## [Given data]

★ ★ ★ ★

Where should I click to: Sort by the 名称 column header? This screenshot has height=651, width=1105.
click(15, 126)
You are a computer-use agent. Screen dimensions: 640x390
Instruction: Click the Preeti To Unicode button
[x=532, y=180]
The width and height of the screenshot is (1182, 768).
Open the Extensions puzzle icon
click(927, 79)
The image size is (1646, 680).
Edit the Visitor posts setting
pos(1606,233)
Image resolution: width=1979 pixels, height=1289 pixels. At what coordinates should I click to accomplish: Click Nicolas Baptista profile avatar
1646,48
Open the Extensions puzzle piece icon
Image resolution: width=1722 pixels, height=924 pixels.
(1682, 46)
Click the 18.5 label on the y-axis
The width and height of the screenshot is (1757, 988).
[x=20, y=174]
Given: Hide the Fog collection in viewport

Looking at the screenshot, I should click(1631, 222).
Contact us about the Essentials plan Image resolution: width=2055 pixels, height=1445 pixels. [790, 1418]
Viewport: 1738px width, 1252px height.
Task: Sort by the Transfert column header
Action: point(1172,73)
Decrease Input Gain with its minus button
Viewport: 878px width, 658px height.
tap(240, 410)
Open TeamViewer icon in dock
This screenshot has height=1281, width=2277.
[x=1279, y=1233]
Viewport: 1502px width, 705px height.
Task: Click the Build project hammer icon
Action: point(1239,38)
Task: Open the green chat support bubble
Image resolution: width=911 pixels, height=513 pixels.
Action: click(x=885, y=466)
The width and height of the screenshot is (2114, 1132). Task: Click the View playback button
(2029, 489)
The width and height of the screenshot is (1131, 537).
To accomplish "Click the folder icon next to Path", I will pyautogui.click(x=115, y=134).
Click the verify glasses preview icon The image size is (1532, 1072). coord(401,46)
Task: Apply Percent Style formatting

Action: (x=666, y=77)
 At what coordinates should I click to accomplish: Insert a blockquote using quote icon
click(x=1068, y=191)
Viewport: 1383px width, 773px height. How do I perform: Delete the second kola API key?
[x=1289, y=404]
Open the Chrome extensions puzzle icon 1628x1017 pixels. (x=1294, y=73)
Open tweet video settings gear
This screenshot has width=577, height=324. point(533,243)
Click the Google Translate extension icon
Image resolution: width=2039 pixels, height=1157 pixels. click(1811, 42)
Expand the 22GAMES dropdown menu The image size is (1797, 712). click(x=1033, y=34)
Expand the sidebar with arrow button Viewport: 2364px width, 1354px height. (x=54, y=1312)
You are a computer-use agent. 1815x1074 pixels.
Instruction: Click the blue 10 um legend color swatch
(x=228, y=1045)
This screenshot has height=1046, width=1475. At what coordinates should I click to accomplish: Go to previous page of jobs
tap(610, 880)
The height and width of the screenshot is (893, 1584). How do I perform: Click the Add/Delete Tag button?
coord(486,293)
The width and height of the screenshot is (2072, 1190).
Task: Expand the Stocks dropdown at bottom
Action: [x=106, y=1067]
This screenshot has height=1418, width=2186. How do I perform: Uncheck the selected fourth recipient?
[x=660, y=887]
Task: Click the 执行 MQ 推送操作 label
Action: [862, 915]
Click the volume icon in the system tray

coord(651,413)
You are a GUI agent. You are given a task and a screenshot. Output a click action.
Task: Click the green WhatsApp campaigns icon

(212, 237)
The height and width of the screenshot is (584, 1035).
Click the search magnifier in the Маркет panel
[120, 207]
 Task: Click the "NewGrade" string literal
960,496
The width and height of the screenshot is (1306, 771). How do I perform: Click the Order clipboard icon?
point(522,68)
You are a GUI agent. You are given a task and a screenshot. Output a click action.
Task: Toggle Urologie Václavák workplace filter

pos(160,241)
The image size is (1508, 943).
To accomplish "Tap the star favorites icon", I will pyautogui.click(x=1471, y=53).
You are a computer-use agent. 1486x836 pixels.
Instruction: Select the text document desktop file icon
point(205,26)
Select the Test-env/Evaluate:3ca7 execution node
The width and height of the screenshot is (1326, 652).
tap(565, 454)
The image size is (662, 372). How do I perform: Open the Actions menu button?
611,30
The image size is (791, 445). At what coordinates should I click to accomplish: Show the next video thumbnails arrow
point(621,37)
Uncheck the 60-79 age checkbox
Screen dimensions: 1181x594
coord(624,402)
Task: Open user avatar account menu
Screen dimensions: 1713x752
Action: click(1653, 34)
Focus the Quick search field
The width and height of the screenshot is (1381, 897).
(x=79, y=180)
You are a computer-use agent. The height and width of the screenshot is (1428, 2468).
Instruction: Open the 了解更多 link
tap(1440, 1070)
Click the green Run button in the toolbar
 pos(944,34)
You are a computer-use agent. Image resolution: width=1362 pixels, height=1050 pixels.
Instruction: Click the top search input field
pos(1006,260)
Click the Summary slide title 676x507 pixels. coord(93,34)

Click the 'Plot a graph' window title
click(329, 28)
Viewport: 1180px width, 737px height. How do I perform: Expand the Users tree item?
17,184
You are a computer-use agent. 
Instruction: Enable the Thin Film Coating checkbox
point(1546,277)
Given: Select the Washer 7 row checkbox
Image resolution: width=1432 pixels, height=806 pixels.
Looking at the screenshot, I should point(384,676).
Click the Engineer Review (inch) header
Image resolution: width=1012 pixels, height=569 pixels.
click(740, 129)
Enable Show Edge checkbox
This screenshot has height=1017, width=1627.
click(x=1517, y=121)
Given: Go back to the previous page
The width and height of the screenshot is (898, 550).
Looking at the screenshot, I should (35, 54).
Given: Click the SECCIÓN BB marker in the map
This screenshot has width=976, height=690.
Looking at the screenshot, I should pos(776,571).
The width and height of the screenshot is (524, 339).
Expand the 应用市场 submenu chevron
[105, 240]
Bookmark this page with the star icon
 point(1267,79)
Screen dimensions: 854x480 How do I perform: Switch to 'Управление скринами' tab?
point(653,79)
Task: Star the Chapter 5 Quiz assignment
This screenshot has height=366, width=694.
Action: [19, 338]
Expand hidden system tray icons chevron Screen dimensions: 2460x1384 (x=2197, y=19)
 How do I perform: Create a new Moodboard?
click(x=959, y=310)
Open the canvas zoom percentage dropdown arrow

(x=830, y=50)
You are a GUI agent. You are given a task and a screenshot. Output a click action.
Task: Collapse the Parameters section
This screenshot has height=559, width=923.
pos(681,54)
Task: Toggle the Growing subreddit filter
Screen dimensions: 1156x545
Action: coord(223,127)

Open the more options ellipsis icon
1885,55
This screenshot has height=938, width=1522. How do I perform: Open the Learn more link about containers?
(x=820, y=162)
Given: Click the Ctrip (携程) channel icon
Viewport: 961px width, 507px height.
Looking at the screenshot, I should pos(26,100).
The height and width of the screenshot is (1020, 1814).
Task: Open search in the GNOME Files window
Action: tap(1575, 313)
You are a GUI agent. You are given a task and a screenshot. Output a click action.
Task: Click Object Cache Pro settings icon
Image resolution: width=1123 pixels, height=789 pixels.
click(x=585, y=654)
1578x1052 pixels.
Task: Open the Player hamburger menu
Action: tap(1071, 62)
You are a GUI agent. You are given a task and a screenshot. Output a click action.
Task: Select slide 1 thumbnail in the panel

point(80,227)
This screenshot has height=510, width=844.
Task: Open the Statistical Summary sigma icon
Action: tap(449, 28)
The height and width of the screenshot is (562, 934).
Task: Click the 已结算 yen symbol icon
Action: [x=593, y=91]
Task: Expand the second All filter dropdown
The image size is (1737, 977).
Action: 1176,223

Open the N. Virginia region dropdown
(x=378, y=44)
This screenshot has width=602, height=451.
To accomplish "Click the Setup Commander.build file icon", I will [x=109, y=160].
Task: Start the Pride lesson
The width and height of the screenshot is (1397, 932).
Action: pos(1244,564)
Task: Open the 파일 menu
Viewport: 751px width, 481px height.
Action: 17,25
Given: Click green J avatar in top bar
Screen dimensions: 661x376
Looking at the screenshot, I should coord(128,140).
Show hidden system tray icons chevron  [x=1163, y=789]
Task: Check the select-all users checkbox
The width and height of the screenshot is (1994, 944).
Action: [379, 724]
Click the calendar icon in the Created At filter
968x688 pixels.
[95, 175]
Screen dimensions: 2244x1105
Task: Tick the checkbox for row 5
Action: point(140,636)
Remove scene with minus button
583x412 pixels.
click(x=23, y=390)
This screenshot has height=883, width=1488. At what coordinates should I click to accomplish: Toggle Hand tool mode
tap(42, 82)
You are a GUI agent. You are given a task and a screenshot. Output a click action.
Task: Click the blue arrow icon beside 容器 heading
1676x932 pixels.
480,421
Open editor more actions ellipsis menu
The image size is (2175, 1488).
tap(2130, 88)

★ ★ ★ ★

## [Exercise details]
Each line of the data that holds "hidden" should be copied.

## [Task response]
Expand hidden system tray icons chevron Screen dimensions: 2460x1384 (x=2197, y=19)
Show hidden system tray icons chevron  [x=1163, y=789]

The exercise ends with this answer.